Kafka versus Nabokov

Uplifting a lobste.rs comment to a stand-alone post.

objectif_lune asks:

I am on the cusp (hopefully) of kicking off development of a fairly large and complex system (multiple integrated services, kafkas involved, background processes, multiple client frontends, etc…). It’s predominantly going to be built in rust (but that’s only trivially relevant; i.e. not following standard OOP).

Here’s where i’m at:

  1. I have defined all the components, services, data stores to use / or develop
  2. I have a a fairly concrete conceptualisation of how to structure and manage data on the storage end of the system which i’m formalizing into a specification
  3. I have a deployment model for the various parts of the system to go into production

The problem is, I have a gap, from these specs of the individual components and services that need to be built out, to the actual implementation of those services. I’ve scaffolded the code-base around what “feels” like sensible semantics, but bridging from the scope, through the high-level code organisation through to implementation is where I start to get a bit queasy.
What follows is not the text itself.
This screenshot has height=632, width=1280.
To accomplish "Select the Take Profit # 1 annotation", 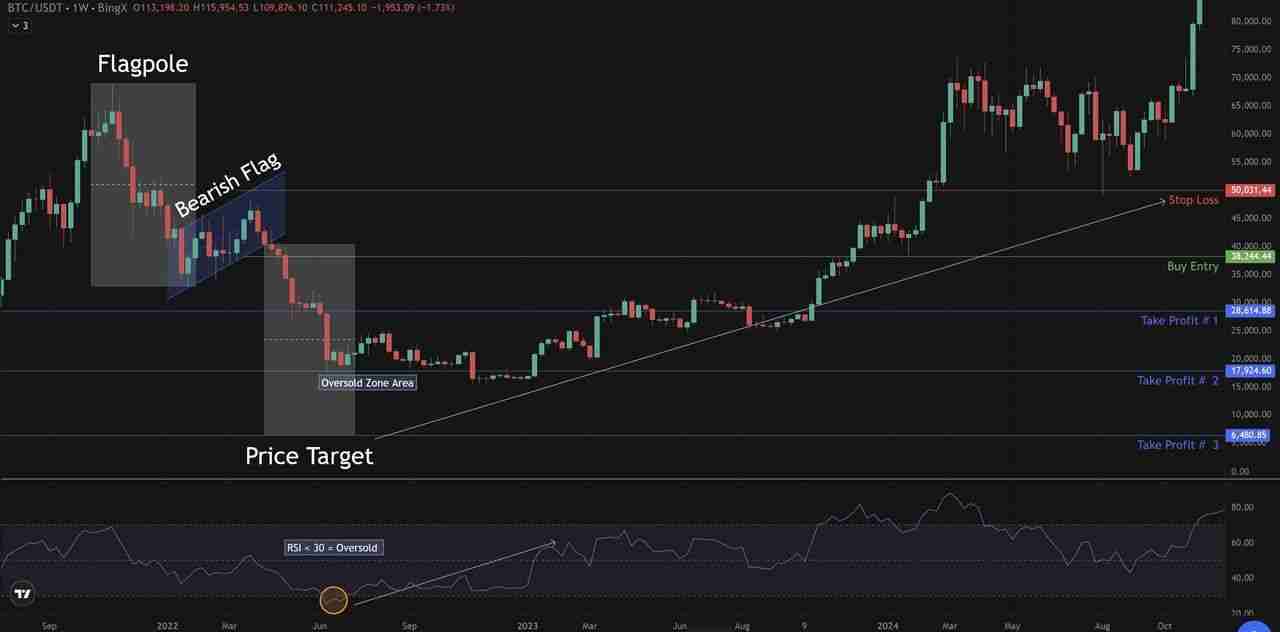I will [x=1179, y=321].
In the past, i’ve more or less dove head-first into just starting to implement, but the problem has been that I will very easily end up going in circles, or I end up with a lot of duplicated code across areas and just generally feel like it’s not working out the way I had hoped (obviously because i’ve just gone ahead and implemented).

What are some tools, processes, design concepts, thinking patterns that you can use to sort of fill in that “last mile” from high-level spec to implementing to try and ensure that things stay on track and limit abandonment or going down dead-ends?

I’m interested in advice, articles, books, or anything else that makes sense in the rough context above. Not specifically around for instance design patterns themselves, i’m more than familiar with the tools in that arsenal, but how do you bridge the gap between the concept and the implementation without going too deep down the rabbit-hole of modelling out actual code and everything else in UML for instance? How do you basically minimize getting mired in massive refactors once you get to implementation phase?

My answer:


I don’t have much experience building these kind of systems (I like Kafka, but I must say I prefer Nabokov’s rendition of similar ideas in “Invitation to a Beheading” and “Pale Fire” more), but here’s a couple of things that come to mind.

First, every complex system that works started out as a simple system that worked. Write code top down: https://www.teamten.com/lawrence/programming/write-code-top-down.html

Even if it is a gigantic complex system with many moving parts, start with spiking and end-to-end solution which can handle one particular variation of a happy path. Build skeleton first, flesh can be added incrementally.

To do this, you’ll need some way to actually run the entire system while it isn’t deployed yet, which is something you need to solve before you start writing pages of code.

Similarly, include testing strategy in the specification, and start with one single simple end-to-end test. I think that TDD as a way to design a class or a function is mostly snake oil (because “unit” tests are mostly snake oil), but the overall large scale design of the system should absolutely be driven by the way the system will be tested.

It is helpful to dwell on these two laws:

First Law of Distributed Object Design:

Don’t distribute your objects.

Conway’s law:

Organizations which design systems are constrained to produce designs which are copies of the communication structures of these organizations.

The code architecture of your solution is going to be isomorphic to your org chart, not to your deployment topology. Let’s say you want to deploy three different services: foo, bar, and baz. Just put all three into a single binary, which can be invoked as app foo, app bar, and app baz. This mostly solves any code duplication issues — if there’s shared code, just call it!

Finally, system boundaries are the focus of the design: https://www.tedinski.com/2018/02/06/system-boundaries.html

Figure out hard system boundaries between “your system” and “not your system”, and do design those carefully. Anything else that looks like a boundary isn’t. It is useful to spend some effort designing those things as well, but it’s more important to make sure that you can easily change them. Solid upgrade strategy for deployment trumps any design which seems perfect at a given moment in time.